When direct commercial flights began in August, federal air marshals were not allowed on them by order of the Cuban government. No TSA personnel can be stationed at the Cuban airports. All of the local airport employees for the U.S. carriers are being hired, vetted and paid by the Cuban regime, lawmakers said, and the United States has not been given information that resulted from their vetting or how it was conducted.

“In an effort to secure Obama’s legacy on Cuba, they rushed to get it done without doing the proper due diligence,” said Rep. John Katko, R-N.Y., chairman of the Homeland Security Committee’s subcommittee on transportation security. “Our concern is oversight, to make sure what the agency tells us we can verify. There are still a lot of things we don’t know. What we do know is troubling.”

Two TSA officials told me that agency personnel have made several visits to each of the 10 Cuban airports that have been certified as “last points of departure” for direct flights to the United States and that the agency is confident they are safe for Americans to fly to and from. All 10 airports meet the minimum standards for security under U.S. and international law, the officials said.

But the TSA officials declined to comment on any of the vulnerabilities identified by the oversight committees, citing those details as “security sensitive information.” Several congressional officials said that when Mizell, the TSA official, originally told lawmakers and staff about the problems, no claim was made about information sensitivity. But when the committee convened open hearings on the issue, officials refused to repeat the facts in public.

The TSA officials also said the Cuban government had finally agreed to allow federal air marshals on commercial flights to and from Cuba on Sept. 26. The administration has not provided the text of that agreement to Congress because it was still being translated from Spanish to English, the officials said.

In June, a group of lawmakers tried to visit the Cuban airports to review matters for themselves, but the Cuban government denied their visas. House Homeland Security Committee Chairman Michael McCaul, R-Texas, the leader of the would-be delegation, told me that the administration, which he said denied repeated requests for assistance and information, was ultimately responsible for thwarting congressional oversight.

“It is my responsibility to ensure that any administration puts the safety and security of the American people above all else,” McCaul said. “Like with the Iran deal and so many other times, the Obama administration prioritizes legacy building at the expense of national security.”

Only days after the lawmakers were denied visas, NBA basketball legend Shaquille O’Neal was granted a visa to visit Cuba as part of a State Department cultural exchange program.

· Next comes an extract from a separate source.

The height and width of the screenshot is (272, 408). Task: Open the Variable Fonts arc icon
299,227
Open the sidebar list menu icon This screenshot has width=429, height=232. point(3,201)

The congressional Republicans sounding the alarm about the Cuban airports also oppose Obama’s overall Cuba policy and doubt that thawing relations with the government of Cuban President Raúl Castro will encourage reform there. That debate likely won’t be resolved for many years, but when it comes to airport security, they certainly have a point.

“Cuba remains a state sponsor of terrorism that is allied with some of the most despicable regimes in the world, from Iran to North Korea, and I can’t comprehend how this administration has allowed commercial flights to Cuba without the proper vetting and security procedures in place at each of the Cuban airports,” Sen. Marco Rubio, R-Fla., told me.

The security situation at Cuban airports is an open invitation for any bad actor who wishes to do harm to the United States to try to board a flight to the United States with whatever dangerous contraband they can carry. If that’s the price of Obama securing his Cuba legacy, it’s not worth it.